Csound

F. CSOUND ON ANDROID

Introduction

Now that we have spent some time with Csound on Android, we have come to realize that a high end smartphone, not to mention a tablet, is in every sense of the word a real computer. The limits to what can be programmed on it are indefinable. On a high-end personal computer, it is easier to type, and Csound runs quite a bit faster; but there is no essential difference between running Csound on a computer and running it on a smartphone.

Csound has been available on the Android platform since 2012 (Csound 5.19), thanks to the work of Victor Lazzarini and Steven Yi. Csound 6 was ported to Android, and enhanced, by Michael Gogins and Steven Yi in the summer of 2013. This chapter is about Csound 6 for Android.

The following packages are available for Android:

  1. The CsoundAndroid library, which is intended to be used by developers for creating apps based on Csound.
  2. The CsoundAndroidExamples app, which demonstrates various uses of CsoundAndroid.
  3. The Csound6 app, which is a self-contained environment for creating, editing, debugging, and performing Csound pieces on Android.

All of these packages are available for download from the SourceForge site's file pages at http://sourceforge.net/projects/csound/files/csound6/

For more information about the AndroidCsound or AndroidCsoundExamples packages, download them and consult the documentation contained therein.
────────────────
OBJECTIVE 1
Decide whether each statement below agrees with the Csound on Android passage. For each, answer yes or no and quote the deciding words. (a) Csound has been available on Android since 2012. (b) Csound 6 was ported to Android by Victor Lazzarini. (c) Csound runs faster on a smartphone than on a high-end personal computer.

TASK INPUT
────────────────
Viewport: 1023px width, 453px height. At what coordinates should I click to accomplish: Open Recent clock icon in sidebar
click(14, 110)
────────────────
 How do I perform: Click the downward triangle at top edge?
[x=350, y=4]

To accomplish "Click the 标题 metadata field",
────────────────
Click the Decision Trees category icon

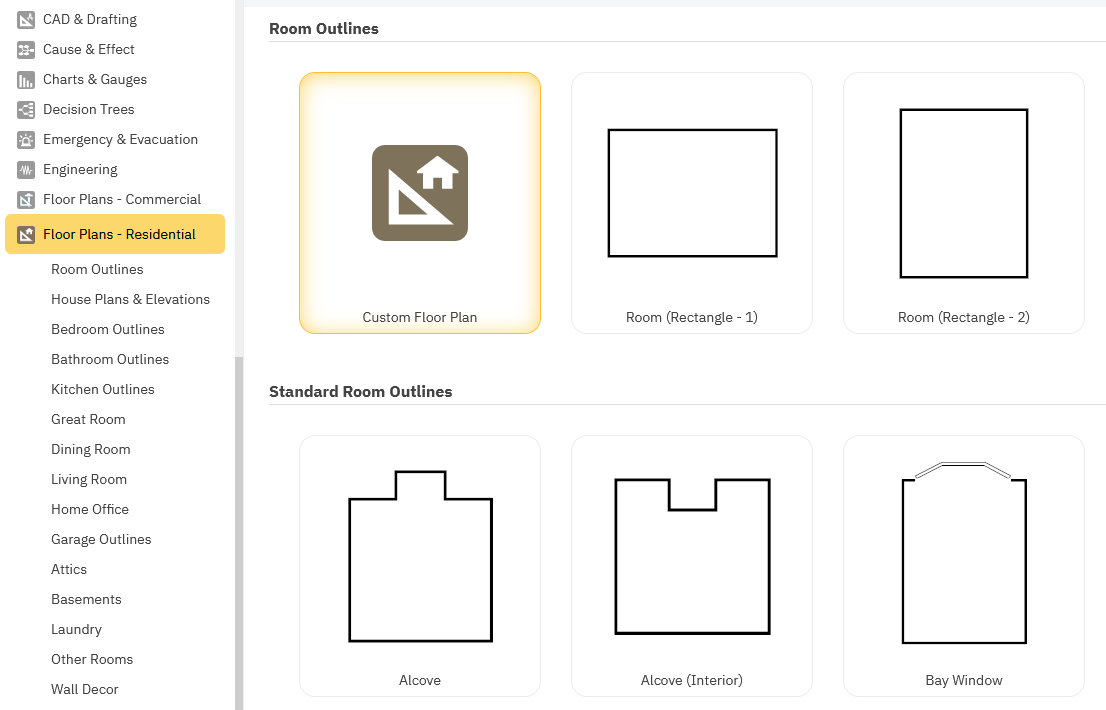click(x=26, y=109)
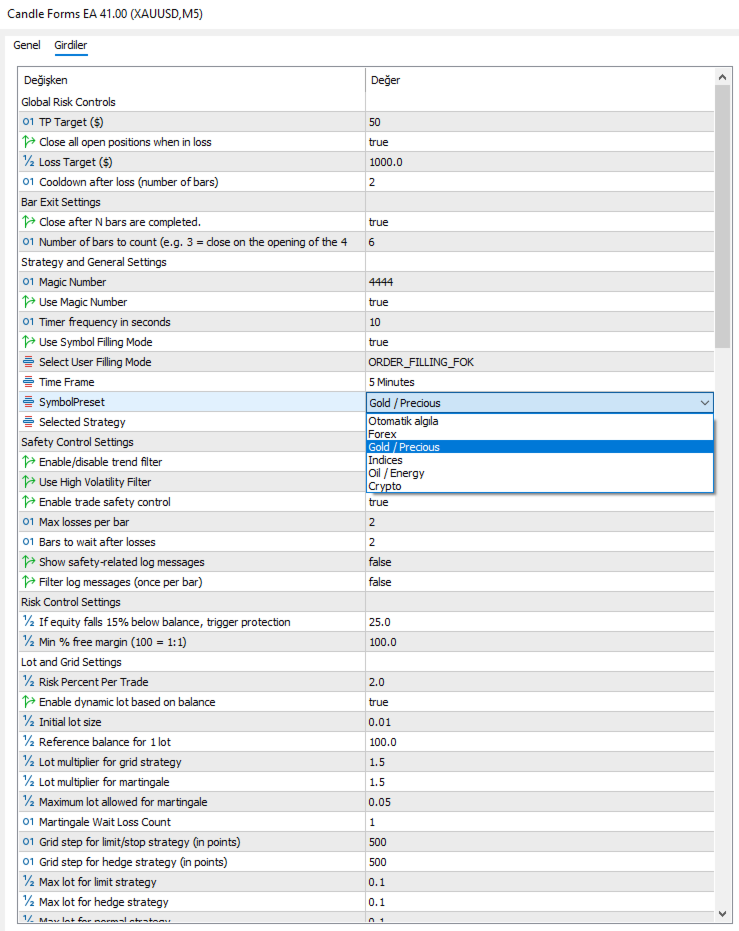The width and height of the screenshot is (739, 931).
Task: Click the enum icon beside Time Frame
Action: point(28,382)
────────────────
OBJECTIVE 2
Copy word for word the stretch of the records from the line that contains "Viewport: 1023px width, 453px" through the line that contains "click(14, 110)".

SOLUTION 1
(a) Yes: "Csound has been available on the Android platform since 2012 (Csound 5.19)"
(b) No: "Csound 6 was ported to Android, and enhanced, by Michael Gogins and Steven Yi in the summer of 2013."
(c) No: "On a high-end personal computer, it is easier to type, and Csound runs quite a bit faster"

SOLUTION 2
Viewport: 1023px width, 453px height. At what coordinates should I click to accomplish: Open Recent clock icon in sidebar
click(14, 110)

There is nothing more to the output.